- **Task statement**: Duplicate the listing below from the line with "Click the add" to the line with "(x=940, y=110)", including both of those lines.
───── Exercise material ─────
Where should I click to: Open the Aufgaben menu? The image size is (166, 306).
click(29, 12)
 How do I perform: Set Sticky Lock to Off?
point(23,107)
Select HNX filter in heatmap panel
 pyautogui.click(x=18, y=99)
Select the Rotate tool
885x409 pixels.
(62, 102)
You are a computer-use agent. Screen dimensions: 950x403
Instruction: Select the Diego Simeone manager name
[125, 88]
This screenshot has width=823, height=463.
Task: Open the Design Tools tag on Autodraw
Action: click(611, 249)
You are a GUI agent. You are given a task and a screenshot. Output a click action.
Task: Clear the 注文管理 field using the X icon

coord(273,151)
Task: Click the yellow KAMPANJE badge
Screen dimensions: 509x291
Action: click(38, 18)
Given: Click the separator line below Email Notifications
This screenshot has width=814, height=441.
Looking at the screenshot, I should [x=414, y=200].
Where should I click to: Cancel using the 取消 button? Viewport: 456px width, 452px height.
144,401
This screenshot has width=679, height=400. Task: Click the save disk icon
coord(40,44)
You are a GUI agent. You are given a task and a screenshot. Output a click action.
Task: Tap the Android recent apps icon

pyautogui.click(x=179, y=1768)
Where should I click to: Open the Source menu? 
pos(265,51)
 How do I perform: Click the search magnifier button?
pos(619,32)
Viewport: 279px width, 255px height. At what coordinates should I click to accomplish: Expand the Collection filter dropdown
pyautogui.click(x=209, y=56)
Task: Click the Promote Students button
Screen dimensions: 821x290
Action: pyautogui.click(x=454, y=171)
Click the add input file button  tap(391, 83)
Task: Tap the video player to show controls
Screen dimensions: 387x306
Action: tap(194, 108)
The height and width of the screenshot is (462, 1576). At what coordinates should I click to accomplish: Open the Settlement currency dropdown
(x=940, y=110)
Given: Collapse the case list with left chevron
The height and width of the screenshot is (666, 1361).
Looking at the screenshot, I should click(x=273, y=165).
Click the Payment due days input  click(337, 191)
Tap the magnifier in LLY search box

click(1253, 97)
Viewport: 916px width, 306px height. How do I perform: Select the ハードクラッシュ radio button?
─────
- **The completed task**:
Click the add input file button  tap(391, 83)
Task: Tap the video player to show controls
Screen dimensions: 387x306
Action: tap(194, 108)
The height and width of the screenshot is (462, 1576). At what coordinates should I click to accomplish: Open the Settlement currency dropdown
(x=940, y=110)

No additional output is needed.